Making the Grade

Tuesday, August 17, 2010
It seems like a no-brainer, homeschooled girl that I am, that I would be attracted to the whole concept of freelancing, work at home, self-employment, etc., etc. But this week, after receiving a couple complimentary responses to some work I’d submitted, I realized that freelance writing appeals to another facet of my personality. Not the independent, self-motivated portion of my personality. Rather, the codependent “teacher’s pet” aspect.

If there was ever someone motivated by a nice “A” on her schoolwork, it would be me. I’ve always shrunk away from the “teacher’s pet” label when it’s been bestowed on me (really, it's not ever meant as a compliment, is it?) but there’s no denying that I’m motivated by what people think of me, and even more than that, I’m highly motivated by people thinking well of my writing. It just feels really good when someone has something nice to say about something you’ve worked and worried at.

I stumbled upon this quote in Writer’s Digest last winter and it does a pretty job of summing up how merging teacher pet tendencies and a penchant for writing can lead to a successful freelance writing career: “There’s really a shortage of good freelance writers . . . . There are a lot of talented people who are very erratic, so either they don’t turn it in or they turn it in and it’s rotten; it’s amazing. Somebody who’s even maybe not all that terrific but who is dependable, who will turn in a publishable piece more or less on time, can really do very well.” It’s not so much about what you crank out, but about meeting guidelines and deadlines, about giving people what they want and what they asked for! Sounding a little like school work?

Really, freelancing writing is rife with school work analogies. After all, you’re given an assignment, which you then hem and haw about, put off, and finally buckle down and tackle. In the end, you turn in what you produced and hope you haven’t missed the mark too much. The only real difference is that in freelance writing, you’re awarded not with an A, but another assignment.

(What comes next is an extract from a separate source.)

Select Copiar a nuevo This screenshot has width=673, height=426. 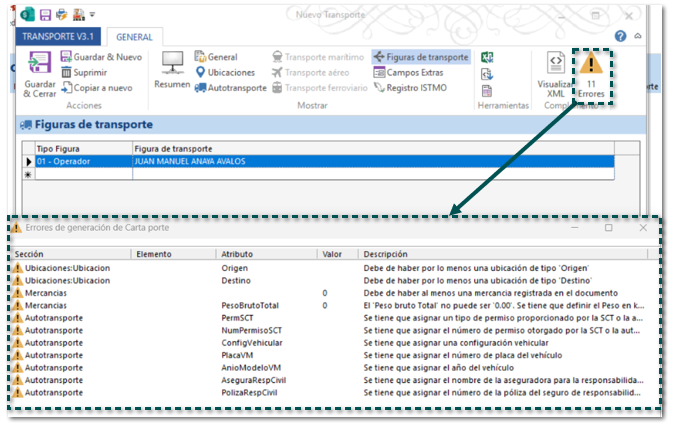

We don’t write because we want to get “A”s on everything we do for the rest of our lives. C. Hope Clark just wrote a great blog about how validation of our writing both helps and hinders the creative process. But we do have to seek out some sort of validation for our writing, at least if we want to make a business of it. In freelance writing our success is dependent on at least meeting, if not trying to exceed, people’s expectations of what we can do. An inclination towards being the teacher’s pet can only help with “make the grade.”